== Given information ==

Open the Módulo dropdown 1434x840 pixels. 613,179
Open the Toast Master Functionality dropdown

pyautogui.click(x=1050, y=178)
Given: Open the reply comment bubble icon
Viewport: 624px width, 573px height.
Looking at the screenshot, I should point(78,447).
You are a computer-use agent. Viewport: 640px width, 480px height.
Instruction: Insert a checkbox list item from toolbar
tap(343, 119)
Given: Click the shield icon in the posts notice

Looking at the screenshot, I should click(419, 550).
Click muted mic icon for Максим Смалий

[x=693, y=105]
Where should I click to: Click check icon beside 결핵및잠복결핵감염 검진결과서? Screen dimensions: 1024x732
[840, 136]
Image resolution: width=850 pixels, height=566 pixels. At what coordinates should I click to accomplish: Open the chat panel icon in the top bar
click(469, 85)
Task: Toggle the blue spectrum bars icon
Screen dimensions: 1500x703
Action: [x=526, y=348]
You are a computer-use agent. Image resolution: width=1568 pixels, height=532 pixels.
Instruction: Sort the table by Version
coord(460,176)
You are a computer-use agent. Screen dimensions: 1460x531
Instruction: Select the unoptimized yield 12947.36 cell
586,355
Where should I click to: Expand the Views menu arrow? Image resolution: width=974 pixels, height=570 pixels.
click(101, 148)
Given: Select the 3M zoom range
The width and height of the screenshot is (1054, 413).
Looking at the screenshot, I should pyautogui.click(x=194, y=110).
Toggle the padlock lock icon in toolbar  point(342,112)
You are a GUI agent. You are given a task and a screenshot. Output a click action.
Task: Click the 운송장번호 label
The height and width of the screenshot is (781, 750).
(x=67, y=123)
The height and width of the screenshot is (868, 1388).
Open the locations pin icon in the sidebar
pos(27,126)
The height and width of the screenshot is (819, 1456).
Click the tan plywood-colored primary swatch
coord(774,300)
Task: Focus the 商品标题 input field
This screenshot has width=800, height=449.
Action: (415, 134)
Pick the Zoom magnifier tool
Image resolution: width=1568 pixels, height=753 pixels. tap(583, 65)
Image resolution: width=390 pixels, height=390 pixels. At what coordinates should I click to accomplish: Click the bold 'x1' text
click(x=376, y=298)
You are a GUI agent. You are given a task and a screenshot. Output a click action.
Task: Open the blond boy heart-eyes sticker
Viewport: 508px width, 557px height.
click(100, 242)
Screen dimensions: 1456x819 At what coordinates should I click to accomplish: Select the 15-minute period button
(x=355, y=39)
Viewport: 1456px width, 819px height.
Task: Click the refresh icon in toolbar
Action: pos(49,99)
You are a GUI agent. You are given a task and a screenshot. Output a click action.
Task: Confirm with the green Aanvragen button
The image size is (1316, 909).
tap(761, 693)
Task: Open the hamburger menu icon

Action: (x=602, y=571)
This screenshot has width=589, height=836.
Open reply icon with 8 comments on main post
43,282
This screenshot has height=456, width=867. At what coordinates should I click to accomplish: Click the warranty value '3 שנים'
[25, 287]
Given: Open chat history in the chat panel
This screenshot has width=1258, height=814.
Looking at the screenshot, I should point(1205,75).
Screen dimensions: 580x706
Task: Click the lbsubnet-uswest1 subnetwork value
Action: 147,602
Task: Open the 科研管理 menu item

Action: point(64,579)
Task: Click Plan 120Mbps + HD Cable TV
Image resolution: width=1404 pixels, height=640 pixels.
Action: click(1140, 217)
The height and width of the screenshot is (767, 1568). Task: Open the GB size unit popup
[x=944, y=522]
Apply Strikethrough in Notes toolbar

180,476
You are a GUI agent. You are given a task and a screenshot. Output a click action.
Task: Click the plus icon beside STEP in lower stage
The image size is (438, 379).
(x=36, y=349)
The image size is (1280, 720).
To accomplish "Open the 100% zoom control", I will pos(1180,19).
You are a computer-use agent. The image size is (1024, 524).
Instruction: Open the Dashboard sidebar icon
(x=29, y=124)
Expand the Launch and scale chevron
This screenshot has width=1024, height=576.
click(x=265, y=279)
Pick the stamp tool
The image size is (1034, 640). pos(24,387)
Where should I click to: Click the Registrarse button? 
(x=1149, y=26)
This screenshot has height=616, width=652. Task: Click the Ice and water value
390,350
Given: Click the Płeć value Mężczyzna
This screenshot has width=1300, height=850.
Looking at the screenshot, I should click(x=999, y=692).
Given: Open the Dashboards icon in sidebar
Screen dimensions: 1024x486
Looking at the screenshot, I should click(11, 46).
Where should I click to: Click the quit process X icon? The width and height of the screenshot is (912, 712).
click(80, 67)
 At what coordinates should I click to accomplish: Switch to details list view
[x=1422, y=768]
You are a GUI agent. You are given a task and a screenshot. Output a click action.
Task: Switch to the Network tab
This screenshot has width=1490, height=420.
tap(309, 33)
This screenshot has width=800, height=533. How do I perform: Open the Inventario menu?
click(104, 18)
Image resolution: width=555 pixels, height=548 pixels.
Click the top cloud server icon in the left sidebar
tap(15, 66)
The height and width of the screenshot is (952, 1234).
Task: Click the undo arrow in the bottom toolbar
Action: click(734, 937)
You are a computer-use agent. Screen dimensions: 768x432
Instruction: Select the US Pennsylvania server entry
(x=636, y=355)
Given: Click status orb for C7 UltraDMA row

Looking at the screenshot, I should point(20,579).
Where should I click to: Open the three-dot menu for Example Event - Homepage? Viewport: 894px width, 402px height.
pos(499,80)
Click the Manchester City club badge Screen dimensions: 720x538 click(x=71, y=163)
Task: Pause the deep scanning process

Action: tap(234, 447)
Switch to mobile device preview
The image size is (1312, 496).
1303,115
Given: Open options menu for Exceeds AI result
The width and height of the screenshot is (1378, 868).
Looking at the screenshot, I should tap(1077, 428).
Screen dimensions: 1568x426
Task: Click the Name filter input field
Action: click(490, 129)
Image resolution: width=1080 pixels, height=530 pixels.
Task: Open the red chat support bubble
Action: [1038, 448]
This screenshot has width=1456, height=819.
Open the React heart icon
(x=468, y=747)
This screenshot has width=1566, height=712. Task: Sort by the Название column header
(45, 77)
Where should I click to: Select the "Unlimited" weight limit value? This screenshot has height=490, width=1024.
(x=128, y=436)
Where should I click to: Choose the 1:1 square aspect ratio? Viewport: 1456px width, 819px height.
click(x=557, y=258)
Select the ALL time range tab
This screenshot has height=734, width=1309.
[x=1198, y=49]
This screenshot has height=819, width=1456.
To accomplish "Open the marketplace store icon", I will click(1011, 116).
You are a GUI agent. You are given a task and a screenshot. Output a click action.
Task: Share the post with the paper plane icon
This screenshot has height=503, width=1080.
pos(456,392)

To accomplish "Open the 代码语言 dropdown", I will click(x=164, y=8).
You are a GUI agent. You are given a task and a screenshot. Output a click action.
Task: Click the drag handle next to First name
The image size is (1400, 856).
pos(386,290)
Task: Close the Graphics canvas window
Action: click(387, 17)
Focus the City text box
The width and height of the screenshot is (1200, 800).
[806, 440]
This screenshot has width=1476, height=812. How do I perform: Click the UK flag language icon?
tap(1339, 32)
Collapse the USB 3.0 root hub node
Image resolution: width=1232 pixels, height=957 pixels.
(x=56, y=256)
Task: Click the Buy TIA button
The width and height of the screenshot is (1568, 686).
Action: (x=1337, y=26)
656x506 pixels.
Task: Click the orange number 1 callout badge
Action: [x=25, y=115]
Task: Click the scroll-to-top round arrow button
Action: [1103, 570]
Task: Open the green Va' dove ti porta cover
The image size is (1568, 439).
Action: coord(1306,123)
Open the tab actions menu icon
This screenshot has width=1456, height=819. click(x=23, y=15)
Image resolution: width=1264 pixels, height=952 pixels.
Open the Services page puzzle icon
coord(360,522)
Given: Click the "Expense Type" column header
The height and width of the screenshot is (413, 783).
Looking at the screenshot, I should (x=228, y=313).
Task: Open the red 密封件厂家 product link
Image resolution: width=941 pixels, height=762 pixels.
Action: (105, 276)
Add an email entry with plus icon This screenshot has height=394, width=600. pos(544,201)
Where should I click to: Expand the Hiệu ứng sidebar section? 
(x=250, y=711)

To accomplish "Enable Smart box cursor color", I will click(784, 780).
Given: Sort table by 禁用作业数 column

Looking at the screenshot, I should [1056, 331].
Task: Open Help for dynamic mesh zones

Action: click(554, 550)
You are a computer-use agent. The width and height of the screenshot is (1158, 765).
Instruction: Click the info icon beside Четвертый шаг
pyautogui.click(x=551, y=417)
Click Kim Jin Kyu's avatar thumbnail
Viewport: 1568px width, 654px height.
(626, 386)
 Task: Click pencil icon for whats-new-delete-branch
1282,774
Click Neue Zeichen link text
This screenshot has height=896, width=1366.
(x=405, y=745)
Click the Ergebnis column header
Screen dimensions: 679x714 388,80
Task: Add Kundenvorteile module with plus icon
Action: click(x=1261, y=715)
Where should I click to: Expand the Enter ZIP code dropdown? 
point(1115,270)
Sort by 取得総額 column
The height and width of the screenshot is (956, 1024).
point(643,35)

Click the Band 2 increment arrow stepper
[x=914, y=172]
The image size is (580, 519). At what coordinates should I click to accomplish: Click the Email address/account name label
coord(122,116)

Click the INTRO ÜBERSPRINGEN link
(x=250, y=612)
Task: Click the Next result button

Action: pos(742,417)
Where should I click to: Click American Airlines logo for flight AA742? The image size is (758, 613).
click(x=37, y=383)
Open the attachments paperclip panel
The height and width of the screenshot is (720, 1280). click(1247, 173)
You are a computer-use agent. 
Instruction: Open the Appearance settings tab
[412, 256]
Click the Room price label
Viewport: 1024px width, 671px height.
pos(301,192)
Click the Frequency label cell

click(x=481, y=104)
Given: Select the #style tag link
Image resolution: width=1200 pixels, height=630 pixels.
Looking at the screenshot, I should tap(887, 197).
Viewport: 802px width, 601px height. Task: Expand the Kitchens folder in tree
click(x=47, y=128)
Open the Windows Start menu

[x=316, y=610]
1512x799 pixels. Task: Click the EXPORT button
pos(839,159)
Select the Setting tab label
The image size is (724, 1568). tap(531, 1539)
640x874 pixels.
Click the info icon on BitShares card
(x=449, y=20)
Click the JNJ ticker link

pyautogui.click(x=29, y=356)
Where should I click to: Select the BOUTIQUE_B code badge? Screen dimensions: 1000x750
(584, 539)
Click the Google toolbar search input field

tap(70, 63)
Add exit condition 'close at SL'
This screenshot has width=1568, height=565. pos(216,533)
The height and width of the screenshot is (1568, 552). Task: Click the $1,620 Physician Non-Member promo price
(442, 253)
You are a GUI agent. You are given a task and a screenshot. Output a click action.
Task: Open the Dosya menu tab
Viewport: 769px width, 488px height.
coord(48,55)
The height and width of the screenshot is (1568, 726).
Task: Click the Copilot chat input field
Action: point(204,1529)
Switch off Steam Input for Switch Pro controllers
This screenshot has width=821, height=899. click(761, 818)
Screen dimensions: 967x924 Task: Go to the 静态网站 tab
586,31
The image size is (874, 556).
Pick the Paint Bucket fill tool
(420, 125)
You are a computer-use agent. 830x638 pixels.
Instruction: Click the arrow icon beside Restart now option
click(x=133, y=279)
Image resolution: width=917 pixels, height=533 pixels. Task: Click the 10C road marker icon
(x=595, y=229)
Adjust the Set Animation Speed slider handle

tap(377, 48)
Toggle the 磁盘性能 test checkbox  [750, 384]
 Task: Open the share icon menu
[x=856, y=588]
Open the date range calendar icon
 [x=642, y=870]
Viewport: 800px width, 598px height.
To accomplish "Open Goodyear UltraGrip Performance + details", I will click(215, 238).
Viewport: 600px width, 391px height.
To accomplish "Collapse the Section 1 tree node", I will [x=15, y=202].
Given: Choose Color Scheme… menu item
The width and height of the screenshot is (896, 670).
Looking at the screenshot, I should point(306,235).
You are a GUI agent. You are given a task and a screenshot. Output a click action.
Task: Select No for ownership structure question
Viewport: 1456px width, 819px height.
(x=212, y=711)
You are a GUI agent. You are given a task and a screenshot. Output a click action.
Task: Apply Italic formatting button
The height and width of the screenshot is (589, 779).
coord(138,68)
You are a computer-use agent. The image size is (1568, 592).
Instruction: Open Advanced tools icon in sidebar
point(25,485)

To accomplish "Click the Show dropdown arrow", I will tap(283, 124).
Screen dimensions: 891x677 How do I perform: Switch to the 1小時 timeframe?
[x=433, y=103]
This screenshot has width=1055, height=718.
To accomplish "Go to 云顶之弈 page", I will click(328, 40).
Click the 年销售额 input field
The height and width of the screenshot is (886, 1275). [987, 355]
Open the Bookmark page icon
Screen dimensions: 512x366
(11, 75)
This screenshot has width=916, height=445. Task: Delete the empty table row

===

[What is asked]: Copy the listing word for word from its first line up to and including the line with "Looking at the screenshot, I should point(78,447).".

[Solved problem]:
Open the Módulo dropdown 1434x840 pixels. 613,179
Open the Toast Master Functionality dropdown

pyautogui.click(x=1050, y=178)
Given: Open the reply comment bubble icon
Viewport: 624px width, 573px height.
Looking at the screenshot, I should point(78,447).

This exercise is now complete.